_Goal of the exercise_.
Find the line with "Viewport: 1456px width, 840px height." in the entries below. Repeat it, every following line, and the line with "Choose the magic wand selection tool", exactly and with nothing added.

_Extracted information_.
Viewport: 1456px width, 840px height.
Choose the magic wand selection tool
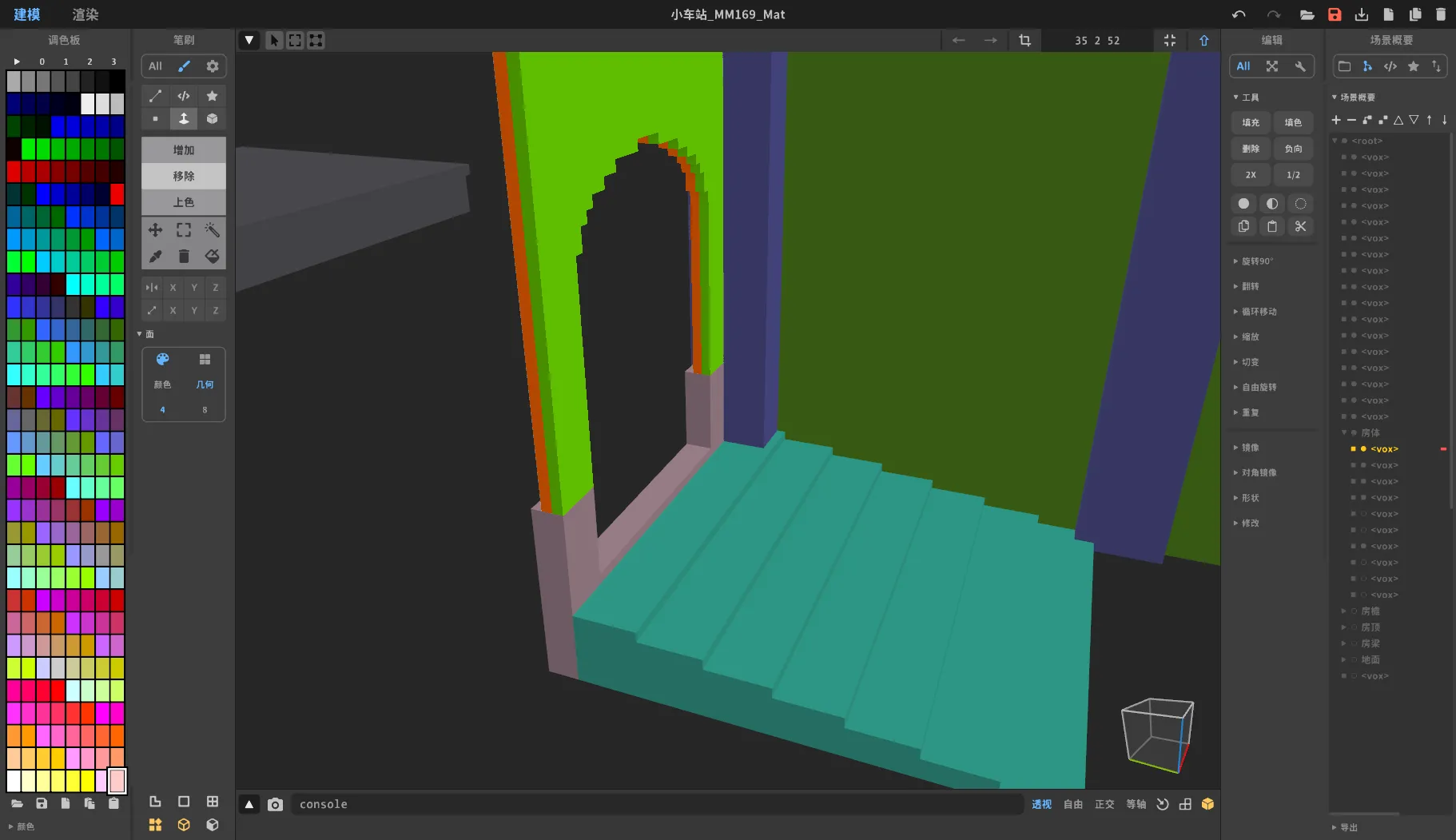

--

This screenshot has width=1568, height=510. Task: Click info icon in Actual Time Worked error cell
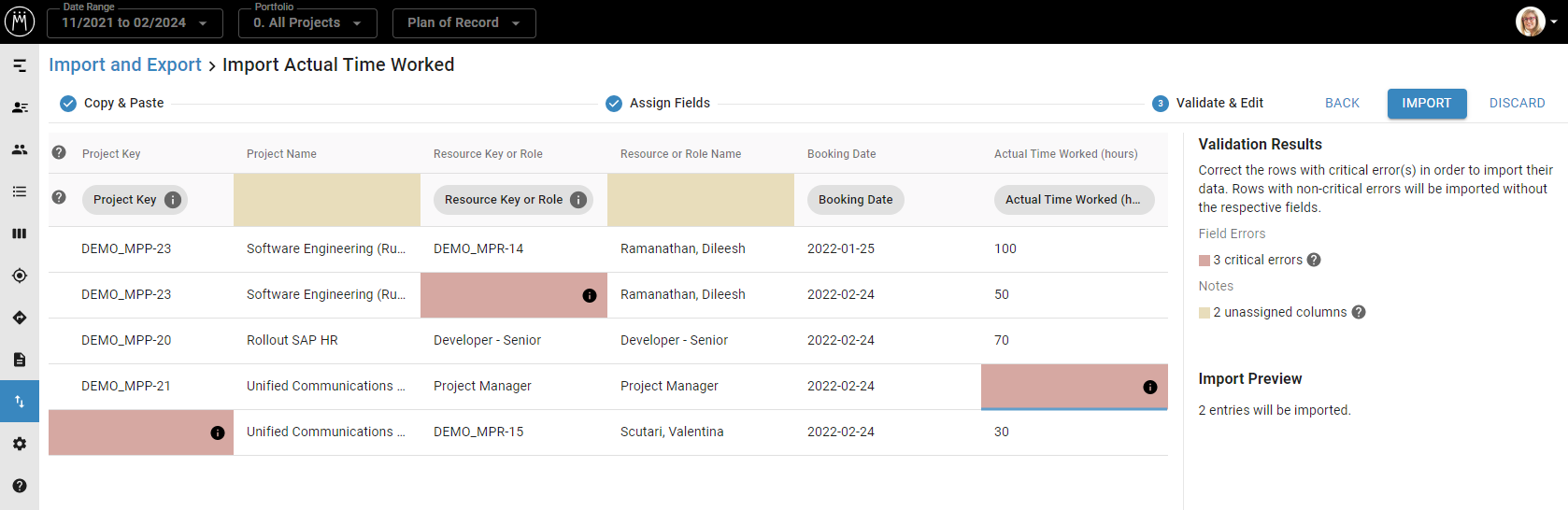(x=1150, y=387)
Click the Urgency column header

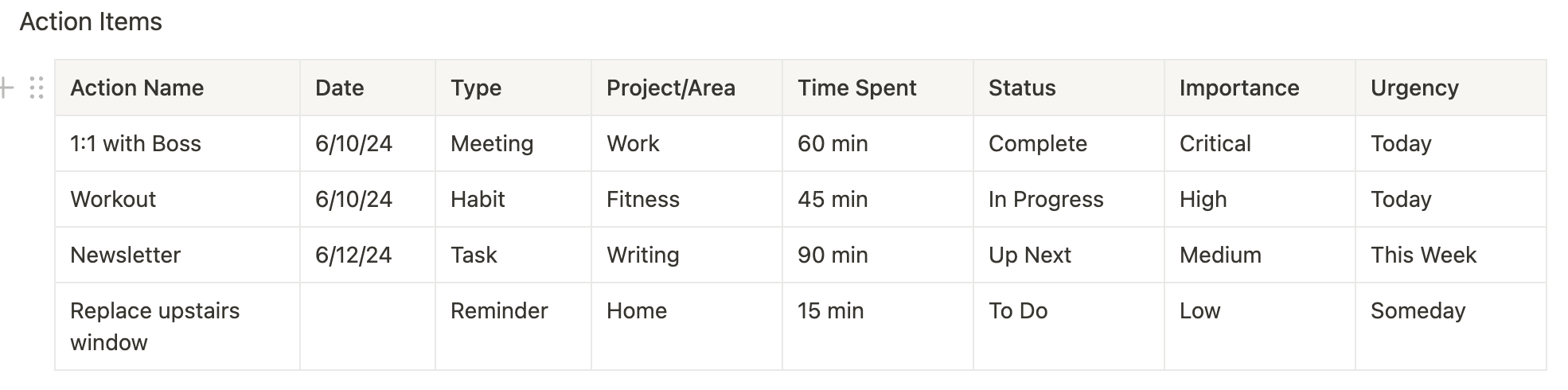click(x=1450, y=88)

---

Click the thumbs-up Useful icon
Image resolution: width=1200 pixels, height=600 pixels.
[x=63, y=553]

_Exercise output_.
Viewport: 1456px width, 840px height.
Choose the magic wand selection tool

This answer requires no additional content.